Cerit, "Kandaki şeker düzeyinin yükselmesine hiperglisemi denilmektedir. Sık idrara çıkma, ağız kuruması, çok su içme, halsizlik, çabuk yorulma ve kilo kaybı diyabetin bulguları arasında yer alırken, bu hastalık iyi tedavi edilmediği takdirde birçok soruna neden olabilmektedir." dedi.

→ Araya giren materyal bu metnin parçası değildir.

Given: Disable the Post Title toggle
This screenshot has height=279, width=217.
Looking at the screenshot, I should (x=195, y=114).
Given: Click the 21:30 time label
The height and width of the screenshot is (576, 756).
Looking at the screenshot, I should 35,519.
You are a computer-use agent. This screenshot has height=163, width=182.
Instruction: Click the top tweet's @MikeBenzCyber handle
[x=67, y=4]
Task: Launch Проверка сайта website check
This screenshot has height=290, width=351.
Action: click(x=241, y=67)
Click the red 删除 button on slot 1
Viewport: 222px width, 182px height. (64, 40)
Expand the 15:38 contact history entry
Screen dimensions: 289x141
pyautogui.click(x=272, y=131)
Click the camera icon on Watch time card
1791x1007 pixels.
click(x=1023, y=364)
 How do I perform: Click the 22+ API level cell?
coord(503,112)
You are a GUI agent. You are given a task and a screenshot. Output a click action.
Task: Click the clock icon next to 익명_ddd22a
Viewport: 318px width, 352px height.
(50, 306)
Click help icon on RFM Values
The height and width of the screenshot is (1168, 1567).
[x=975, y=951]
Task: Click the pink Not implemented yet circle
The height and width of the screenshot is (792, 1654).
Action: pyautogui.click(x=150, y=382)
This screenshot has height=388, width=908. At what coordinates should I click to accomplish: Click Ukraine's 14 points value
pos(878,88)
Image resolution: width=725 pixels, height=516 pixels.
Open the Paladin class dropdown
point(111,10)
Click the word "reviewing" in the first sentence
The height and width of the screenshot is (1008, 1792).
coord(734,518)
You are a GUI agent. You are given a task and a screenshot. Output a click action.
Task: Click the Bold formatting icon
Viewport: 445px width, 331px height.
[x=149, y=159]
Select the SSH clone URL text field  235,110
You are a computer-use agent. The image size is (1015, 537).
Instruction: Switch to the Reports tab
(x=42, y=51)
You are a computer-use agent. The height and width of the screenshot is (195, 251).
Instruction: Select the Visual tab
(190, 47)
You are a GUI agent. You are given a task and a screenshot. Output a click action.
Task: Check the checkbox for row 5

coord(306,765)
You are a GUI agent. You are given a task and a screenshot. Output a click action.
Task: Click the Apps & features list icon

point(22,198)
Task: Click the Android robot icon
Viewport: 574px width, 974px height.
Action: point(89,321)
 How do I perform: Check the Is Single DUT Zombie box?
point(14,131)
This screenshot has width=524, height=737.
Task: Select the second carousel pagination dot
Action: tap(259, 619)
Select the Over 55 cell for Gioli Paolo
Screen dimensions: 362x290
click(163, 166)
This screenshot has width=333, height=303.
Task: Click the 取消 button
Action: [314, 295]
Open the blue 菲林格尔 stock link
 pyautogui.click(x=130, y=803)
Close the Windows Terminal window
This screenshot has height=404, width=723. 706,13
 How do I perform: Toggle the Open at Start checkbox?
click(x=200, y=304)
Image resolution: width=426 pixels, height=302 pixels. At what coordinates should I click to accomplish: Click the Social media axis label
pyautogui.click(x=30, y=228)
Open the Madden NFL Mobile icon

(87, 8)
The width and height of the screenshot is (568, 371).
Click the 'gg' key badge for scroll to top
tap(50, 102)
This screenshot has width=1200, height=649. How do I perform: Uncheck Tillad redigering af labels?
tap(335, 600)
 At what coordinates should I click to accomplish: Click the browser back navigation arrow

Diyabetlilerin en önemli ve en sık hastaneye yatış sebebi ayak yaraları


Hipergliseminin, diyabete bağlı kronik komplikasyonlara sebep olduğunu ifade eden Cerit, "Mikrovasküler komplikasyonlar arasında göz, böbrek ve sinir hasarı, makrovasküler komplikasyonlar içinde ise kalp krizi, inme ve ayak ülserleri yer almaktadır. Ayak ülserleri, diyabetli kişilerin en önemli sorunları ve en sık hastaneye yatış sebepleri arasında bulunmaktadır." diye belirtti.

Diyabet, ayakta sinir ve damar hasarına neden olabilir

Cerit, şunları söyledi: Diyabetin ayaklar üzerinde iki olumsuz etkisi olmaktadır. Birincisi sinir, ikincisi ise damar hasarıdır. Diyabet, ayak ve bacaktaki sinirlere hasar vererek, ağrıya ve sıcak ile soğuğun algılanamamasına yol açmaktadır. Sinir hasarının oluşturduğu bu his kaybına 'diyabetik nöropati' adı verilmektedir. Diyabetik nöropati yaşayan hastalar ayaklarında meydana gelen travma, yara, kesik ve yanıkları hissedemezken, bu durum ilerleyen aşamalarda enfeksiyona da kapı açmaktadır. 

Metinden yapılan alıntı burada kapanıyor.